Activity
Each record that follows is to be reproduced verbatim.

Recorded data
====

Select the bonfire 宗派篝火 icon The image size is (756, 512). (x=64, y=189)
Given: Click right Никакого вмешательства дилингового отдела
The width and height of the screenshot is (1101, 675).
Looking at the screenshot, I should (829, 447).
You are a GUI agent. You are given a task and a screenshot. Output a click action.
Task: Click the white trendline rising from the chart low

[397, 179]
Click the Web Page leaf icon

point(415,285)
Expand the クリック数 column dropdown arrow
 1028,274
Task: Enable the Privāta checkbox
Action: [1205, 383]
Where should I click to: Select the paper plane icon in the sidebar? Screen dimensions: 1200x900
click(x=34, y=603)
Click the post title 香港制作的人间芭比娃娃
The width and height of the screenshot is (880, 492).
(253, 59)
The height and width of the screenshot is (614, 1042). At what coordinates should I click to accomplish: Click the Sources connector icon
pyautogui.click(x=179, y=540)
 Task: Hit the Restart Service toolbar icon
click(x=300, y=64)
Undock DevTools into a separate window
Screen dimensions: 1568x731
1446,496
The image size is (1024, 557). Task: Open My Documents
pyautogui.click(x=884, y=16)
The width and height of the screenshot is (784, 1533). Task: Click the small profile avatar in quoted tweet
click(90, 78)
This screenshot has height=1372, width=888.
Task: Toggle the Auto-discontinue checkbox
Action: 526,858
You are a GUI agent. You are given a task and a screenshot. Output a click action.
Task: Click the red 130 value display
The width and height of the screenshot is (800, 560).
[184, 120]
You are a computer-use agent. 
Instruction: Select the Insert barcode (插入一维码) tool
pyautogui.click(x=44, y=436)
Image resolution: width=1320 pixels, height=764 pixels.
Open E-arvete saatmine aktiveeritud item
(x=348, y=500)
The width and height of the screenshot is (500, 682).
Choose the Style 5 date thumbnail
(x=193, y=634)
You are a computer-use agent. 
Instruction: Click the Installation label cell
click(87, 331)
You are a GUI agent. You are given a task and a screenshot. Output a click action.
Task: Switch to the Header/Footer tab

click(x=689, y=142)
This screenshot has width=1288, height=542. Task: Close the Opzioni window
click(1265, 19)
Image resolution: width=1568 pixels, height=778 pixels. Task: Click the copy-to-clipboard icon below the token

====

Written answer
Select the bonfire 宗派篝火 icon The image size is (756, 512). (x=64, y=189)
Given: Click right Никакого вмешательства дилингового отдела
The width and height of the screenshot is (1101, 675).
Looking at the screenshot, I should (829, 447).
You are a GUI agent. You are given a task and a screenshot. Output a click action.
Task: Click the white trendline rising from the chart low

[397, 179]
Click the Web Page leaf icon

point(415,285)
Expand the クリック数 column dropdown arrow
 1028,274
Task: Enable the Privāta checkbox
Action: [1205, 383]
Where should I click to: Select the paper plane icon in the sidebar? Screen dimensions: 1200x900
click(x=34, y=603)
Click the post title 香港制作的人间芭比娃娃
The width and height of the screenshot is (880, 492).
(253, 59)
The height and width of the screenshot is (614, 1042). At what coordinates should I click to accomplish: Click the Sources connector icon
pyautogui.click(x=179, y=540)
 Task: Hit the Restart Service toolbar icon
click(x=300, y=64)
Undock DevTools into a separate window
Screen dimensions: 1568x731
1446,496
The image size is (1024, 557). Task: Open My Documents
pyautogui.click(x=884, y=16)
The width and height of the screenshot is (784, 1533). Task: Click the small profile avatar in quoted tweet
click(90, 78)
This screenshot has height=1372, width=888.
Task: Toggle the Auto-discontinue checkbox
Action: 526,858
You are a GUI agent. You are given a task and a screenshot. Output a click action.
Task: Click the red 130 value display
The width and height of the screenshot is (800, 560).
[184, 120]
You are a computer-use agent. 
Instruction: Select the Insert barcode (插入一维码) tool
pyautogui.click(x=44, y=436)
Image resolution: width=1320 pixels, height=764 pixels.
Open E-arvete saatmine aktiveeritud item
(x=348, y=500)
The width and height of the screenshot is (500, 682).
Choose the Style 5 date thumbnail
(x=193, y=634)
You are a computer-use agent. 
Instruction: Click the Installation label cell
click(87, 331)
You are a GUI agent. You are given a task and a screenshot. Output a click action.
Task: Switch to the Header/Footer tab

click(x=689, y=142)
This screenshot has width=1288, height=542. Task: Close the Opzioni window
click(1265, 19)
Image resolution: width=1568 pixels, height=778 pixels. Task: Click the copy-to-clipboard icon below the token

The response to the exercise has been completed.